Go over the listing below line by line, and return each one holding the string "word".
[Start of Attachment]
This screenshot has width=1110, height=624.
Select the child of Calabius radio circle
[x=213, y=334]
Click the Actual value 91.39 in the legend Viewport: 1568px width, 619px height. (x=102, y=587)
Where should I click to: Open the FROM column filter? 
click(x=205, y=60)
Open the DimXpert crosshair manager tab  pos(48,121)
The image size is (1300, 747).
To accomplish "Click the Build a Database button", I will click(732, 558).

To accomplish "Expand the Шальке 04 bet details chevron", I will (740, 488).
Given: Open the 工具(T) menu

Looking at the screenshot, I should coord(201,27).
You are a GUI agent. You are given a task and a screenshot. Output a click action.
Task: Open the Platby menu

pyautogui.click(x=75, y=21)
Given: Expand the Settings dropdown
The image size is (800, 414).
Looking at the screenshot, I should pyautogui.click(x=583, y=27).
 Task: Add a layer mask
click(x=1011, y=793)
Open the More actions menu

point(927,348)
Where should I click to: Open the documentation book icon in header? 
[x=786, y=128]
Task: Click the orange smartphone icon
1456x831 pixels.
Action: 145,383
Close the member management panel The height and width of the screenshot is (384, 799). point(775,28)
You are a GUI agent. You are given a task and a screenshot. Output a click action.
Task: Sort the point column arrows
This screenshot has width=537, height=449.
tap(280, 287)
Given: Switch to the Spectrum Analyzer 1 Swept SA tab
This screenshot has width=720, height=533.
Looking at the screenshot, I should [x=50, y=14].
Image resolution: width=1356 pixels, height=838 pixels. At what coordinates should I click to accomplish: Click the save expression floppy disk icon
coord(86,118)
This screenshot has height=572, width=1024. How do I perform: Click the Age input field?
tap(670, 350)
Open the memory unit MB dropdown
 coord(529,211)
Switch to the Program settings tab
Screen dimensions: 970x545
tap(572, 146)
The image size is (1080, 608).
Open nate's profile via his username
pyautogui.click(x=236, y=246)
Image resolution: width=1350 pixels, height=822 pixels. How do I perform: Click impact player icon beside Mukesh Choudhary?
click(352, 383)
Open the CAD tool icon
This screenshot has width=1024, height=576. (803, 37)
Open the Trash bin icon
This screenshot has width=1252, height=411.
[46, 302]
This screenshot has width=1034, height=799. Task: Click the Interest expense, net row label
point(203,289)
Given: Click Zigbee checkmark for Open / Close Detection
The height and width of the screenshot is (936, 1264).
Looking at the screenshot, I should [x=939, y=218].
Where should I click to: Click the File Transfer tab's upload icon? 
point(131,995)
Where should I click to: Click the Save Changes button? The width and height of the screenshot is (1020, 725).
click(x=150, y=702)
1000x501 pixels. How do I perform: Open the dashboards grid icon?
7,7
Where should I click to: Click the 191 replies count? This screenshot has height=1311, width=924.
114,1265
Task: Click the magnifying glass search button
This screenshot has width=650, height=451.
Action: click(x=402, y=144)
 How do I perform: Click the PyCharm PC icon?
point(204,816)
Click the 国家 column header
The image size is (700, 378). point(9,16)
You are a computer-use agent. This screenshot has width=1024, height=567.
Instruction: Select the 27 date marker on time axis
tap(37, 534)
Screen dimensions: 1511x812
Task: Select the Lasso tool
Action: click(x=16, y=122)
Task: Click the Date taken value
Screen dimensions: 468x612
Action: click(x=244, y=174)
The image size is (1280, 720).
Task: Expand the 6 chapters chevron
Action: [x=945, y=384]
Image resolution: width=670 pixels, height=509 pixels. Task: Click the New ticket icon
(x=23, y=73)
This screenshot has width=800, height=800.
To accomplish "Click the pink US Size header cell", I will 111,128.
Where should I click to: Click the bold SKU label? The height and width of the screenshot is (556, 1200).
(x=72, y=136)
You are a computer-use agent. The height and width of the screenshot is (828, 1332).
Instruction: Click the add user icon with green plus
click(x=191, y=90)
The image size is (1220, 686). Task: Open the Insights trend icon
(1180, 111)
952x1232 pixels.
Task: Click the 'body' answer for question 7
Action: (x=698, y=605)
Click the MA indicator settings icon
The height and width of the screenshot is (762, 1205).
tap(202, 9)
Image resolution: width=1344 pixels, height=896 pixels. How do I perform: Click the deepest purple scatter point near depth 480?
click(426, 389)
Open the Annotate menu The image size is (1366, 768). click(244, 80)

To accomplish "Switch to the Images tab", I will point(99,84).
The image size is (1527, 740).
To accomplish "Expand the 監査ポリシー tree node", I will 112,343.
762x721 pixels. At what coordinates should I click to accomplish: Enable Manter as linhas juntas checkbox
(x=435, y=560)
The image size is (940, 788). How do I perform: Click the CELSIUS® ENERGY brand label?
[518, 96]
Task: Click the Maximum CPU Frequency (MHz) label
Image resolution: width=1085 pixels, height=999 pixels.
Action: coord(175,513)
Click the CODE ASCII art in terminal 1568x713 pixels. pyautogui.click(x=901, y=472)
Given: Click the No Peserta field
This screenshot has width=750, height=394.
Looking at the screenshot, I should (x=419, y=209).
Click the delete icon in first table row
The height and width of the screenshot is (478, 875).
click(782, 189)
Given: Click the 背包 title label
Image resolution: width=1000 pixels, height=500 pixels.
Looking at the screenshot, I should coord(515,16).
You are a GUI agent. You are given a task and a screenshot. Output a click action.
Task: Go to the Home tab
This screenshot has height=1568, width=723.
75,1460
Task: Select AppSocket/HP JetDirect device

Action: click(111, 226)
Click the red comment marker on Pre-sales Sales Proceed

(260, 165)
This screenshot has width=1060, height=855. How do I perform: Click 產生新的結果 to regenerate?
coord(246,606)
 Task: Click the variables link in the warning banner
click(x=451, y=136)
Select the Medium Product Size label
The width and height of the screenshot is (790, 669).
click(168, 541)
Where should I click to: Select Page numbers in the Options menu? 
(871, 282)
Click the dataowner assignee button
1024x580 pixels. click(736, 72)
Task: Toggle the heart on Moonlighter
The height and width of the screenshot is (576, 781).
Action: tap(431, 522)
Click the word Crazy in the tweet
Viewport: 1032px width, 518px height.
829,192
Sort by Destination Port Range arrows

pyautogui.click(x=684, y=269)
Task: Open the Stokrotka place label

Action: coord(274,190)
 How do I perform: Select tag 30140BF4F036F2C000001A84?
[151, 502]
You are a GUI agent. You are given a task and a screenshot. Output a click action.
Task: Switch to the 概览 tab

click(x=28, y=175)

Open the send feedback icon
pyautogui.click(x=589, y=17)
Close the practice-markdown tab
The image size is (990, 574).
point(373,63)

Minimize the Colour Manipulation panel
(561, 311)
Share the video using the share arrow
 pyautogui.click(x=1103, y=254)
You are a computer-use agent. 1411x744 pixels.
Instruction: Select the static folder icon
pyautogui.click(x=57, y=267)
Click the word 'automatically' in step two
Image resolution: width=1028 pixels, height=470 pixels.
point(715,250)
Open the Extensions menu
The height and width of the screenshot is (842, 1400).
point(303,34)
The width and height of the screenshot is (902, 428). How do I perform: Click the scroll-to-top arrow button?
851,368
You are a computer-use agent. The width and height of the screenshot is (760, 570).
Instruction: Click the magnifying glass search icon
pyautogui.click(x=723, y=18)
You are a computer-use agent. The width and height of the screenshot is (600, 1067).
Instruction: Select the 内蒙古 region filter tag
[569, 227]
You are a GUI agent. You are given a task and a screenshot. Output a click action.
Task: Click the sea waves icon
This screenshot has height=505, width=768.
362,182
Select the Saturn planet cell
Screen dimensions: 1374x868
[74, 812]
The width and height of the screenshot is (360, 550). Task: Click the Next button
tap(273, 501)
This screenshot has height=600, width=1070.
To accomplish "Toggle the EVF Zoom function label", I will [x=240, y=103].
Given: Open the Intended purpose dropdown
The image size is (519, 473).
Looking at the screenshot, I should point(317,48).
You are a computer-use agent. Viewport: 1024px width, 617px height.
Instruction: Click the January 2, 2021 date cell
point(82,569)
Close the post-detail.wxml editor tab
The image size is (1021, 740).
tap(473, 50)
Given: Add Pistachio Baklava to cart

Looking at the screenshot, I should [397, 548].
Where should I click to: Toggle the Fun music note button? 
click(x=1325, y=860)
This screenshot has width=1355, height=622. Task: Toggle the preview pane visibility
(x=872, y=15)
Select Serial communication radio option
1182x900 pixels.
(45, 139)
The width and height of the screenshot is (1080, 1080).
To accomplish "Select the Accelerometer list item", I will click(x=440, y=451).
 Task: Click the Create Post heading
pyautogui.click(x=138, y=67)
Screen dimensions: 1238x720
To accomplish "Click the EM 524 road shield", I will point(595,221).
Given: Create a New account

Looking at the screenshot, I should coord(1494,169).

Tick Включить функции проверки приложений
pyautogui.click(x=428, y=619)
[End of Attachment]
Expected output:
Click the word Crazy in the tweet
Click the word 'automatically' in step two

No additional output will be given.